La chancelière allemande Angela Merkel (à gauche) aux côtés du président du Burkina Faso, Roch Marc Christian Kabore lors d'une cérémonie de bienvenue au palais présidentiel de Ouagadougou le 1er mai 2019.
La chancelière allemande Angela Merkel (à gauche) aux côtés du président du Burkina Faso, Roch Marc Christian Kabore lors d'une cérémonie de bienvenue au palais présidentiel de Ouagadougou le 1er mai 2019.

Attaques qui se multiplient, prises d'otages fréquentes, zones d'insécurité qui grandissent... Les groupes jihadistes sont omniprésents au Sahel où leur stratégie porte ses fruits malgré l'action des forces militaires africaines et occidentales.

"La situation en matière de sécurité dans le Sahel a continué de se détériorer, avec des retombées sur les pays voisins non membres du G5, notamment le Bénin, la Côte d'Ivoire et le Togo", reconnait le Conseil de sécurité des Nations Unies dans un rapport de mai.

Au Mali, "les attaques contre les forces maliennes et les forces internationales se poursuivent sans relâche (...) Au Burkina Faso, les violences intercommunautaires et la présence de groupes terroristes, de milices et de bandes criminelles ne cessent d'augmenter (...) En Mauritanie, au cours des dernières semaines, la présence de groupes terroristes armés a été signalée à la frontière malienne", poursuit le rapport.

Au Niger, les djihadistes ont perpétré le 14 mai une attaque qui a coûté la vie à 28 soldats, au lendemain d'une tentative ratée mais osée de prendre la prison Koutoukalé (60 km de la capitale), l'établissement pénitentiaire le mieux gardé du pays, où sont détenus de nombreux djihadistes. Dans le sud-est, les islamistes de Boko Haram sont à nouveau très actifs (88 civils tués rien qu'au mois de mars) après une année 2018 relativement calme.

De source militaire française, les "groupes armés terroristes" comprendraient 1.000 à 1.400 hommes au Mali. Ils seraient plusieurs centaines au Burkina, pour un total d'environ 2.000 sur tout le Sahel.

"Il n'y pas forcément plus d'attaques mais les attaques sont plus violentes. Les groupes ont acquis une certaine technicité", estime Mahamadou Sawadogo, chercheur au Cerrad (Carrefour d'études et de recherche d'action pour la démocratie et le développement, université Gaston Berger, Sénégal).

"Il y a une montée en puissance au niveau quantitatif mais aussi de leur efficacité", souligne quant à lui Lassina Diarra, auteur de "La Cédéao face au terrorisme transnational".

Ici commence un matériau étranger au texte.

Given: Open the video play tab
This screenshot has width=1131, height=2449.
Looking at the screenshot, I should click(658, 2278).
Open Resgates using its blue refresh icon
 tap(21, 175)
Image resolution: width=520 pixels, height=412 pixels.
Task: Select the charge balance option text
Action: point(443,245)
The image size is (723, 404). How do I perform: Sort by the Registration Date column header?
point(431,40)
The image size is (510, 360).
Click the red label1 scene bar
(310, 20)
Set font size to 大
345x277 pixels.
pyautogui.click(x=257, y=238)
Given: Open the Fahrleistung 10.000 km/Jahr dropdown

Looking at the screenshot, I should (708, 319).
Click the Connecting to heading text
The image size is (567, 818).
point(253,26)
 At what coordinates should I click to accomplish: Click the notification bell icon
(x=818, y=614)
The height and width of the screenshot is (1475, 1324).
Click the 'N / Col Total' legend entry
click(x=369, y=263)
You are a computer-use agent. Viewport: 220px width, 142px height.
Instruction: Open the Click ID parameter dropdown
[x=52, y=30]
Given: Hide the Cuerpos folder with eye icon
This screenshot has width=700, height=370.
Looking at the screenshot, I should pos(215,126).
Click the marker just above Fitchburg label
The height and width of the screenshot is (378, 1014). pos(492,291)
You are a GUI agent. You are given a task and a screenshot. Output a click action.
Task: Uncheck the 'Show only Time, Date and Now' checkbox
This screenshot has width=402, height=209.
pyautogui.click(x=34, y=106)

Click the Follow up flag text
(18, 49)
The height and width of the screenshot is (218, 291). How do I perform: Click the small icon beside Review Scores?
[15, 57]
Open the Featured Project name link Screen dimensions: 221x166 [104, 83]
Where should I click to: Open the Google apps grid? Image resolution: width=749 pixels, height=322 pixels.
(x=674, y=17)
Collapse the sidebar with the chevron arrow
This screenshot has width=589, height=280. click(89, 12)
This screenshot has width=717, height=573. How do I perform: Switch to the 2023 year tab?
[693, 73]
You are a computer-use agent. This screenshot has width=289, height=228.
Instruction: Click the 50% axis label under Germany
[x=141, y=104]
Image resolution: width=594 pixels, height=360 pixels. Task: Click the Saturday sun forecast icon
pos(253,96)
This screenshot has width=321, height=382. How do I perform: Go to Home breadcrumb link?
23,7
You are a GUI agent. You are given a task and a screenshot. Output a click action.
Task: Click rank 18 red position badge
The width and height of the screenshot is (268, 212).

- Combattants venus de Syrie -

Les deux chercheurs pointent la faiblesse des armées, particulièrement celle du Burkina. Les pays sahéliens sont pauvres et ont du mal à trouver des ressources pour la sécurité, ou le font aux dépens d'autres secteurs.

La chancelière allemande Angela Merkel l'avait d'ailleurs fait remarquer lors de son passage au Sahel début mai: "La situation sécuritaire est difficile. 15% du budget est affecté aux questions sécuritaires. Vu qu'on doit augmenter la part de budget allouée à la sécurité, ces fonds manquent autre part".

La plupart des pays non touchés par le terrorisme consacrent moins de 10% de leur budget à l'armée.

Autre problème, le manque de coordination entre les pays dans les zones frontalières. "Les groupes armés jouent avec ces frontières", explique M. Sawadogo.

Lassina Diarra voit aussi d'autres pistes concernant l'efficacité des attaques.

"Au Burkina, il semble y avoir une mutualisation des moyens entre les groupes affiliés à Al-Qaïda et ceux affiliés à l'Etat islamique. Il semble maintenant qu'ils se prêtent main forte. Avant, il y avait une dissension" et même une concurrence, selon des sources sécuritaires.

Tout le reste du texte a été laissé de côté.